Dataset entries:

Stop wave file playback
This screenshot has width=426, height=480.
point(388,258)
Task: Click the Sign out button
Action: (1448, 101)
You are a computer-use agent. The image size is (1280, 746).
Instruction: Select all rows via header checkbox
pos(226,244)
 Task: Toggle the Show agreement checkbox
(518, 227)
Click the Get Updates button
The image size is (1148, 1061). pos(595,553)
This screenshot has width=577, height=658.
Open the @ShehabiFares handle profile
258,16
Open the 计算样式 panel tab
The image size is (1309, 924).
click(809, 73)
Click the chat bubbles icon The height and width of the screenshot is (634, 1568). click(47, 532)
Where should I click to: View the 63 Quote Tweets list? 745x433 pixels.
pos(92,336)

REQUIREMENT: Repeat all of the data exactly as given.

TASK ANSWER:
Stop wave file playback
This screenshot has width=426, height=480.
point(388,258)
Task: Click the Sign out button
Action: (1448, 101)
You are a computer-use agent. The image size is (1280, 746).
Instruction: Select all rows via header checkbox
pos(226,244)
 Task: Toggle the Show agreement checkbox
(518, 227)
Click the Get Updates button
The image size is (1148, 1061). pos(595,553)
This screenshot has width=577, height=658.
Open the @ShehabiFares handle profile
258,16
Open the 计算样式 panel tab
The image size is (1309, 924).
click(809, 73)
Click the chat bubbles icon The height and width of the screenshot is (634, 1568). click(47, 532)
Where should I click to: View the 63 Quote Tweets list? 745x433 pixels.
pos(92,336)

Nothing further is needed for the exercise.